> Selected extract:
******

Heltti | 7.10.2022

Therapist shortage is a bubble – therapy is available

“In Finland, there’s a lot of talk of a therapist shortage and not having access to therapy. This isn’t true,” writes Katri Kanninen, PsyD, psychologist, trainer psychotherapist. Getting to PSYCHOtherapy is hard, because the number of trained psychotherapists isn’t enough to cover the current need for therapy. On 8th October 2022 Helsingin Sanomat published and article about  “Psychotherapy and how the therapy system in Finland is in chaos”. So what’s going on?

We all know the story of Goldilocks. Goldilocks finds herself in the bears’ home testing chairs, porridges and beds. One of them is too big, another too hard or too hot. Until she finally finds just the right one.

This also applies to therapy. The difficulty level of the problem or challenge is integral to choosing the right kind of help. We don’t always need the biggest and heaviest tools, when the right tool may be close and easily available.

There is a structural problem in Finland: we try to offer the heaviest tool to as many as possible

However, we have a structural problem at the moment: the therapy system in Finland is still based on psychotherapists. Psychotherapists study 3.5–4 years in addition to their appropriate basic education. This training takes time and money, and most people pay it themselves. In addition, psychotherapy is often offered as the solution to many mental health challenges in Finland. The number of psychotherapists simply isn’t enough to cover all those in need of help – nor should it. Instead, we should be trying to make the number of psychotherapists enough to cover those in need of the biggest and heaviest tool.

The number of psychotherapists simply isn’t enough to cover all those in need of help – nor should it.

Learning from other countries – the right help for each situation is crucial also in mental health services

Meta-analyses examining several studies at once have stated that…

  • about 50% of people get help for their diagnosed mental health problems within ten or twenty sessions.
  •         with 30 or 50 sessions, the share of those getting help is already 75%.
  •         the more challenging and longer-term the problem, the more sessions are needed.
  •         on the other hand, the studies have also found that around 30% of people receive the help they need already in three to five sessions.
  •         Therapy isn’t the best tool for everyone. Depending on the study, 20–30% of people don’t get the help they need from it.

In other countries, the therapy systems differ by having psychologists or other mental health professionals with a shorter training providing short-term therapy. This is the future goal in Finland as well.

Now, the important thing is to broaden the understanding of individuals, decision makers and healthcare professionals on what kind of therapy is needed in each situation.

Roughly speaking, the need for short-term therapy and psychotherapy can be determined as follows:

Short-term therapy is for people who

  •         seek help in time
  •         seek help for somewhat limited challenges
  •         are motivated to take part in therapy
  •         believe in therapy
  •         can open up to the therapist even on matters evoking difficult feelings
  •         are interested in exploring the content and processes of their minds
  •         can see the effects of their actions on themselves and other people

Psychotherapy is good for people with deeper or more complex challenges and in need of long term support and help in managing their situation.

******

> Available data:
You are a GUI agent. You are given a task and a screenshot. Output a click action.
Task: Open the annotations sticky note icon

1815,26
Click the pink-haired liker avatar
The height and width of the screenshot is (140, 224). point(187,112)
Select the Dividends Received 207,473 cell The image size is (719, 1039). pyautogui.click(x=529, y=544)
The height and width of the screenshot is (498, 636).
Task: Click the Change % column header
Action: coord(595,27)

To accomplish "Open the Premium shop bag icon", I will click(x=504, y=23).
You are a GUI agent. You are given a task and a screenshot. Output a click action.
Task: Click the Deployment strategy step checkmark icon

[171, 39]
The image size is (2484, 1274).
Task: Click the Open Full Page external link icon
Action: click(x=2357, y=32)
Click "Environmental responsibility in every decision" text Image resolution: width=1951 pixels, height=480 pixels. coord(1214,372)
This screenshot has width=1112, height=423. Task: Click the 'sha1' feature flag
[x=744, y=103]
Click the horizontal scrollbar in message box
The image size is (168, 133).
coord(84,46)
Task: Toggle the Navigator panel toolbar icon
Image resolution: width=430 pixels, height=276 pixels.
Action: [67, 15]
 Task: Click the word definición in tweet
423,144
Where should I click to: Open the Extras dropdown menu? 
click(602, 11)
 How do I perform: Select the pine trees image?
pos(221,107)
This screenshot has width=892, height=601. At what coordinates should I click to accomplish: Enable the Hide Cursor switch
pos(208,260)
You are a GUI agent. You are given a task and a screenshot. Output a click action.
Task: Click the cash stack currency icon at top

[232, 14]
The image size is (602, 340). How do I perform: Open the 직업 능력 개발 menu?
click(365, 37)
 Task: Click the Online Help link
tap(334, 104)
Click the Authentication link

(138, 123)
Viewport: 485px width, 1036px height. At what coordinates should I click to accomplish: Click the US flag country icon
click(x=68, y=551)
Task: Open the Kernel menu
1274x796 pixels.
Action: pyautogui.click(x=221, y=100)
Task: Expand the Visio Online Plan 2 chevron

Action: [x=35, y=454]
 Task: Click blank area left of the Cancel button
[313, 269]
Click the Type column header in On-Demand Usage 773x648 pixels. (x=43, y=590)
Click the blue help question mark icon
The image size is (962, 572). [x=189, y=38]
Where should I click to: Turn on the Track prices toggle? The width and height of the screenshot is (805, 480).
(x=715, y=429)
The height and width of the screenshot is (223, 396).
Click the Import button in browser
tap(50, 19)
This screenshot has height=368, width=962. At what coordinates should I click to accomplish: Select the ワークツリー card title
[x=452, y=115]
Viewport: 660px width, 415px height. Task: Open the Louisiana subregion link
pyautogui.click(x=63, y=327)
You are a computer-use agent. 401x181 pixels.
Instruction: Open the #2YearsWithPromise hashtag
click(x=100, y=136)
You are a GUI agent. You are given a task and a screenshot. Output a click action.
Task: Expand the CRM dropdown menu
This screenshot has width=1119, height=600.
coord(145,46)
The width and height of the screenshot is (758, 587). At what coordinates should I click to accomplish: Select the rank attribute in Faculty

******

> Exercise aim: Decide whether each statement agrees with the article on the therapist shortage, answering yes or no and quoting the deciding words of the article. 1. Psychotherapists study for 3.5–4 years on top of their basic education. 2. Most people have their psychotherapist training paid for by someone else. 3. Around 30% of people get the help they need within three to five sessions.

> Completed exercise:
1. Yes: "Psychotherapists study 3.5–4 years in addition to their appropriate basic education."
2. No: "This training takes time and money, and most people pay it themselves."
3. Yes: "around 30% of people receive the help they need already in three to five sessions."